Startled, stunned, he read her words. Was it then so very serious as this would imply? Was it her doing, or her husband's, that she should leave? Was it possible that he, Sandy Ray, was even remotely a cause? He could not fathom it. He would not rudely refuse. That would be simply brutal. But why could she not see him here at home on the veranda? Why must the meeting be so far from the post—so close to the—clandestine? Mother had said——Then suddenly he bethought him that mother wished to speak with him, that he had promised her to be home about taps, and, even though he could not, dare not, talk with her to-night, he could and should go to her at once.
He started; then, hearing laughing voices and light footsteps along the walk ahead of him, hesitated. Some of those teasing, tormenting garrison girls, of course! He could not face them. Abruptly he turned again, passed round in rear of Dwight's, stowing the note in a little notebook as he sped and the book in the breast pocket of his khaki tunic. Some backstair flirtation was going on in the dusk of the summer night, not ten paces ahead, for there was sound of playful Hibernian pleading, a laughing, half-repelling, half-inviting "Ah, g'wan now!" followed by a slap. A trim young trooper leaped backward from a gateway to avoid another shock—and met it on Ray's stout shoulder. The collision startled one and staggered both. The Irish lad, all confusion, sprang for his officer's hat and restored it with, "Beg a thousand pardons, Lieutenant," and blessed his young superior's kindly, "No harm done, Kelly," as, whipping out his handkerchief, Ray sped along, dusting off the felt.

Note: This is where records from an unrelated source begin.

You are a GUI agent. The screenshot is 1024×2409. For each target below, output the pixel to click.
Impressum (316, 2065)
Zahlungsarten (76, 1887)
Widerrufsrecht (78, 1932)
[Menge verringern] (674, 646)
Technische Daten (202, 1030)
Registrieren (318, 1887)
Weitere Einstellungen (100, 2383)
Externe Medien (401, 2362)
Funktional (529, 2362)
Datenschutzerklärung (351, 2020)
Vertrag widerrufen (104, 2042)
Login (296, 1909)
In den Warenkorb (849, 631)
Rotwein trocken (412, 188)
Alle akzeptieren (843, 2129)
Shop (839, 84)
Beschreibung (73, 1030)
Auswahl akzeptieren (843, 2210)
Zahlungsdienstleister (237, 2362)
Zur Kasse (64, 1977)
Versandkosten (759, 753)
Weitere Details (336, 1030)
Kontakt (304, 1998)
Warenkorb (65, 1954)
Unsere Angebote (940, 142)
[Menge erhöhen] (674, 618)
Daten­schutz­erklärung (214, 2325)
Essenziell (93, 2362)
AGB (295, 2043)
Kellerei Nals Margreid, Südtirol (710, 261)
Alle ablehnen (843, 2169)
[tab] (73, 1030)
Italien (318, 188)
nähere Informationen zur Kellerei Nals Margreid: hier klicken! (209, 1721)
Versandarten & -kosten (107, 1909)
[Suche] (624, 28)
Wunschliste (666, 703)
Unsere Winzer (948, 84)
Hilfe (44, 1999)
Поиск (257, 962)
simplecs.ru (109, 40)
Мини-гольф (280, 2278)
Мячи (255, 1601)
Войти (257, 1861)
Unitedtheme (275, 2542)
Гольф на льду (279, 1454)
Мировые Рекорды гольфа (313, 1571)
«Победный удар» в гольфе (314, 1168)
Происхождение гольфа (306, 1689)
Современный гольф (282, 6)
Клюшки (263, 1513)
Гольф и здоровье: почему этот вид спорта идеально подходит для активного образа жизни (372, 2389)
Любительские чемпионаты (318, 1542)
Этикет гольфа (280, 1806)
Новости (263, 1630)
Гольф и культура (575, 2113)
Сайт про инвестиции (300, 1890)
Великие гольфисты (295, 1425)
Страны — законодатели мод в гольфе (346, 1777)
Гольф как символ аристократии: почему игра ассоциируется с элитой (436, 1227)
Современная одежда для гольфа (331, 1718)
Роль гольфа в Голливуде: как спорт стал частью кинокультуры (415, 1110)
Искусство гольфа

And that harm had been done he never knew till later.
He had managed to put mother off until the following day; had gone forth a second time, as has been told; had passed a second time the gate where earlier in the evening she had awaited him. All at the moment was apparently quiet. He had almost reached home when the sound of harsh voices out beyond the east gate caught his ear—more poor devils coming or being dragged home from the hog ranch. Suddenly there came the sound of muffled curses and blows. Sandy wondered why No. 2 did not call the corporal. He hastened onward and out beyond the gate and came upon the explanation: no need to call the corporal when two were already there, with several of the guard, striving hard to lug peaceably to the prison room a sextette of soldier revelers who resented being either lugged or persuaded. The guard couldn't bear to hurt their fellows: who could say but that conditions and parties might be reversed within the week? The row subsided with the sight of Lieutenant Ray, but not until it had prevented his hearing the call for the corporal that came from No. 4. He found the front door bolted when he got back to the house, and, remembering having bolted it, passed round to the rear steps and then—met his mother at the door.
She had even more to ask him then, yet once more he pleaded: "Wait until to-morrow night." So wait she did, patiently, prayerfully, trustfully, until the morrow's night; and then, not so patiently, but, oh, even more prayerfully, longer, very much longer.